Edytuj

Udostępnij za pośrednictwem


Using Error Outputs in a Data Flow Component

Applies to: SQL Server SSIS Integration Runtime in Azure Data Factory

Special IDTSOutput100 objects called error outputs can be added to components to let the component redirect rows that it cannot process during execution. The problems a component may encounter are generally categorized as errors or truncations, and are specific to each component. Components that provide error outputs give users of the component the flexibility to handle error conditions by filtering error rows out of the result set, by failing the component when a problem occurs, or by ignoring errors and continuing.

To implement and support error outputs in a component, you must first set the UsesDispositions property of the component to true. Then you must add an output to the component that has its IsErrorOut property set to true. Finally, the component must contain code that redirects rows to the error output when errors or truncations occur. This topic covers these three steps and explains the differences between synchronous and asynchronous error outputs.

Creating an Error Output

You create an error output by calling the New method of the OutputCollection, and then setting the IsErrorOut property of the new output to true. If the output is asynchronous, nothing else must be done to the output. If the output is synchronous, and there is another output that is synchronous to the same input, you must also set the ExclusionGroup and SynchronousInputID properties. Both properties should have the same values as the other output that is synchronous to the same input. If these properties are not set to a non-zero value, the rows provided by the input are sent to both outputs that are synchronous to the input.

When a component encounters an error or truncation during execution, it proceeds based on the settings of the ErrorRowDisposition and TruncationRowDisposition properties of the input or output, or input or output column, where the error occurred. The value of these properties should be set by default to RD_NotUsed. When the error output of the component is connected to a downstream component, this property is set by the user of the component and lets the user control how the component handles the error or truncation.

Populating Error Columns

When an error output is created, the data flow task automatically adds two columns to the output column collection. These columns are used by components to specify the ID of the column that caused the error or truncation, and to provide the component-specific error code. These columns are generated automatically, but the values contained in the columns must be set by the component.

......

WRITTEN TASKS:
(a) Answer these questions using the text on error outputs in data flow components:
(i) Which property of the component must be set to true before error outputs can be supported?
(ii) To what value should the ErrorRowDisposition and TruncationRowDisposition properties be set by default?
(iii) How many columns does the data flow task add automatically when an error output is created?
(b) Carry the text on error outputs in data flow components forward, starting after its last sentence.

STORED DATA:

......

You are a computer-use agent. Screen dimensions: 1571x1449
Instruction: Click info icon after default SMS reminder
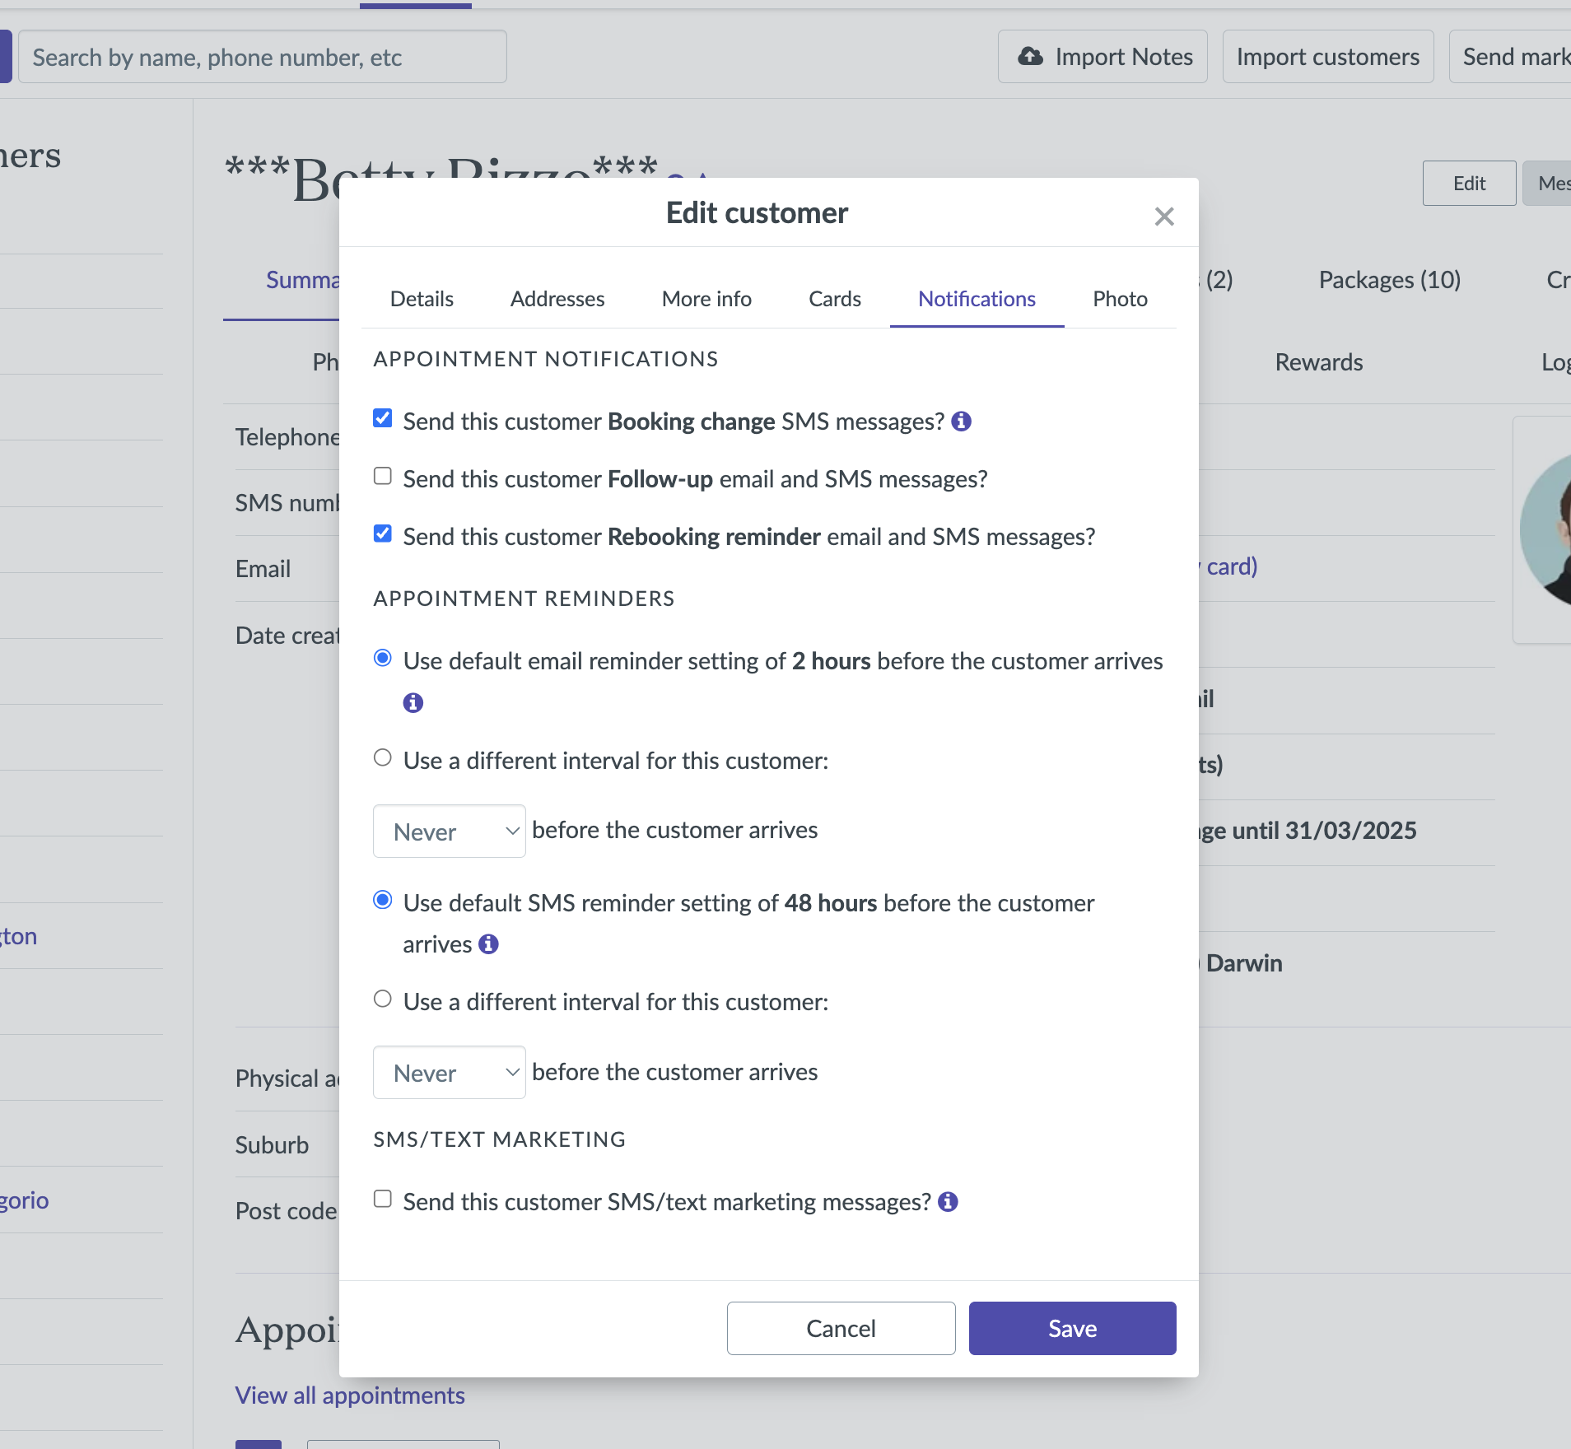click(488, 944)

......

OUTPUTS BY TASK:
(a)
(i) UsesDispositions
(ii) RD_NotUsed
(iii) Two

(b)
The method used to set the values of these columns depends on whether the error output is synchronous or asynchronous. Components with synchronous outputs call the DirectErrorRow method, discussed in more detail in the next section, and provide the error code and error column values as parameters. Components with asynchronous outputs have two choices for setting the values of these columns. They can either call the SetErrorInfo method of the output buffer and supply the values, or locate the error columns in the buffer by using FindColumnByLineageID and set the values for the columns directly. However, because the names of the columns may have been changed, or their location in the output column collection may have been modified, the latter method may not be reliable. The SetErrorInfo method automatically sets the values in these error columns without having to locate them manually.

If you need to obtain the error description that corresponds to a specific error code, you can use the GetErrorDescription method of the IDTSComponentMetaData100 interface, available through the component's ComponentMetaData property.

The following code examples show a component that has an input and two outputs, including an error output. The first example shows how to create an error output that is synchronous to the input. The second example shows how to create an error output that is asynchronous.

public override void ProvideComponentProperties()  
{  
    // Specify that the component has an error output.  
    ComponentMetaData.UsesDispositions = true;  
    // Create the input.  
    IDTSInput100 input = ComponentMetaData.InputCollection.New();  
    input.Name = "Input";  
    input.ErrorRowDisposition = DTSRowDisposition.RD_NotUsed;  
    input.ErrorOrTruncationOperation = "A string describing the possible error or truncation that may occur during execution.";  
  
    // Create the default output.  
    IDTSOutput100 output = ComponentMetaData.OutputCollection.New();  
    output.Name = "Output";  
    output.SynchronousInputID = input.ID;  
    output.ExclusionGroup = 1;  
  
    // Create the error output.  
    IDTSOutput100 errorOutput = ComponentMetaData.OutputCollection.New();  
    errorOutput.IsErrorOut = true;  
    errorOutput.Name = "ErrorOutput";  
    errorOutput.SynchronousInputID = input.ID;  
    errorOutput.ExclusionGroup = 1;  
  
}  
Public  Overrides Sub ProvideComponentProperties()   
  
 ' Specify that the component has an error output.  
 ComponentMetaData.UsesDispositions = True   
  
 Dim input As IDTSInput100 = ComponentMetaData.InputCollection.New   
  
 ' Create the input.  
 input.Name = "Input"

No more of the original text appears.